Comprendo tutti i fastidi e le proteste per i modi, le forme e le parole d’ordine che hanno segnato l’iniziativa della destra a Bologna, ma l’evento è destinato a lasciare un segno profondo nella politica nazionale.
In primo luogo bisogna prendere atto che la destra ha definitivamente abbondanato i lidi del partito popolare e ha deciso di correre sotto le bandiere di Salvini e di Le Pen.
Un Berlusconi, stanco e ripetitivo, ha dovuto inchinarsi di fronte al simboli della Lega e riconoscere il primato di Matteo Salvini.

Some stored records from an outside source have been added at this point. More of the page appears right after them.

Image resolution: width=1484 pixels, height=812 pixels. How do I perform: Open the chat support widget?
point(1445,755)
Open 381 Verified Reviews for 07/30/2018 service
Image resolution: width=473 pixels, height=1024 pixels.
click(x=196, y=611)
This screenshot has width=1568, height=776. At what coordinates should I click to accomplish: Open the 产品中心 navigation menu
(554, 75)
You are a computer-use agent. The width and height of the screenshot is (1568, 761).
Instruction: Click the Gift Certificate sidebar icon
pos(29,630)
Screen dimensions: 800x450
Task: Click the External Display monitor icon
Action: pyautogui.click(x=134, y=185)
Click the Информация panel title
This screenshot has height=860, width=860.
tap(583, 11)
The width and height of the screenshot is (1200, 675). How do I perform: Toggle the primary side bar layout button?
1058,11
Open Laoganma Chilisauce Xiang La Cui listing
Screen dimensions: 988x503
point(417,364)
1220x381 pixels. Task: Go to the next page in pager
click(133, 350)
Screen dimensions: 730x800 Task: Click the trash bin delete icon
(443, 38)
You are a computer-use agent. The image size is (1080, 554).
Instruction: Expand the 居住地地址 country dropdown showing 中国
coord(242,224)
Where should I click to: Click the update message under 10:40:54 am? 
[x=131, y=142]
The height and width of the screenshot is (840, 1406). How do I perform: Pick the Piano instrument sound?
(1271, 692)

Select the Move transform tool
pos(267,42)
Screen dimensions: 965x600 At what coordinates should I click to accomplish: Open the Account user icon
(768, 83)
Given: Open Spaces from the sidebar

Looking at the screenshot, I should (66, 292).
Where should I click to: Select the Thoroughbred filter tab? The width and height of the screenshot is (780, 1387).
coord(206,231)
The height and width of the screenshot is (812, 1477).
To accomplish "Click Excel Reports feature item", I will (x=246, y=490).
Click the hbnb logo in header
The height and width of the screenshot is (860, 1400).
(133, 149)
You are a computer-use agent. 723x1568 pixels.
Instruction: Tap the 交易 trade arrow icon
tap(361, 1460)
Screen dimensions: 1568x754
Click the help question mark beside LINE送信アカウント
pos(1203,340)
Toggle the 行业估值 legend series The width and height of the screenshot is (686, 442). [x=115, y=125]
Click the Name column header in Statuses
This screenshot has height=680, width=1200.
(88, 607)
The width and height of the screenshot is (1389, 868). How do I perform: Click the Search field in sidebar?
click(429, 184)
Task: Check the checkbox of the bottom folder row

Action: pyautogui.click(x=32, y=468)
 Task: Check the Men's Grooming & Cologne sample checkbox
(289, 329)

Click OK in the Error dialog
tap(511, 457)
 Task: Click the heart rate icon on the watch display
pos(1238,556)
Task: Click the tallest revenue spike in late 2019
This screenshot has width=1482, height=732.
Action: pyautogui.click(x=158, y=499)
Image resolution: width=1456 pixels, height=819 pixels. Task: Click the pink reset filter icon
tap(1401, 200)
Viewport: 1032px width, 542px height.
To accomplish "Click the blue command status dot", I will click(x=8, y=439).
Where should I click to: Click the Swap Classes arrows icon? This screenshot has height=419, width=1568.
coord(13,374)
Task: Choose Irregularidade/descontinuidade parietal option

Nelle prossime ore tenterà di spiegare, giustificare, correggere, rassicurare gli alleati europei, con i quali aveva appena ritrovato un filo di dialogo, ma, al netto delle capriole, non potrà più tornare indietro.
Perderà qualche altro pezzo, ma questo lo aveva già messo in conto.
Del resto chi ha il vizio di seguire le sue tv e leggere i suoi giornali, aveva capito, e non da oggi, che quella sarebbe stata la strada obbligata.
Da mesi i cosiddetti programmi di intrattenimento e le piazze mediatiche di proprietà dell’ex cavaliere, hanno sposato i temi più cari a Salvini: la paura, l’ordine pubblico, l’odio per lo straniero…
L’alleanza potrà contare sull’attivismo territoriale e televisivo di Salvini e sul patrimonio personale e mediatico dell’altro socio, una miscela da non sottovalutare.
Da mesi, accanto al Berlusconi dialogante e in versione “Zio della patria”, si odono le voci di una destra radicale, lontanissima dalle parole e dalle azioni della Merkel e dei conservatori inglesi,francesi, spagnoli.
Questa intesa, maturata durante le ultime ragionali sull’asse Liguria, Lombardia,Piemonte, è destinata, tra un litigio e l’altro, a rinsaldarsi.
Naturalmente questa alleanza a trazione leghista innescherà nuove fratture e nuovi abbandoni, una parte dell’elettorato e dei gruppi dirigenti se ne andranno verso Matteo Renzi, ma saranno gruppi ristretti, almeno sul piano del consenso popolare.
Questa alleanza Matteo Salvini, Silvio Berlusconi, Giorgia Meloni, in rigoroso ordine gerarchico, punterà non solo a contrastare Renzi, ma, anche e soprattutto, a sottrarre voti a Beppe Grillo, anche se i 5 stelle appaiono più credibili nella raccolta del malessere sociale ed etico, rispetto a chi deve portare sul groppone condanne, inchieste aperte, amicizie pericolose.
Che piaccia o no, questa destra può contare su un bacino di voti, e di consenso, dormiente, in grado di insidiare Renzi, che, a sua volta, non potrà che accentuare la corsa verso il partito della nazione, nel tentativo di intercettare quegli elettori che potrebbero non gradire la genuflessione di Berlusconi di fronte alle camice verdi.
Questa rincorsa aprirà uno spazio anche a chi vorrebbe costruire una nuova formazione a sinistra, come per altro sta accadendo, con alterne fortune, in Grecia, Spagna, Portogallo, Gran Bretagna, anche in questo caso sbaglia chi pensa di liquidare il nuovogruppo “Sinistra” a colpi di battute da avanspettacolo.
Il riposizionamento della destra imporrà una riflessione anche ai 5 stelle, che perderanno il monopolio della protesta e saranno costretti a definire il progetto politico e non potranno più sfuggire al tema delle alleanze, soprattutto in sede locale.
L’assalto a Bologna è sicuramente fallito, le “Zecche rosse” non sono state annientate, e le contraddizioni della destra non sono state certo cancellate, ma da oggi la dialettica politica non sarà più la stessa e neppure le alleanze, dentro e fuori il Parlamento, in Europa e in Italia.
Chi avrà la capacità di andare oltre la demonizzazione degli avversari e l’invettiva di giornata, avrà qualche possibilità in più di resistere e di esistere, e magari di dare persino qualche risposta ad un malessere che rischia di travolgere le stesse istituzioni democratiche.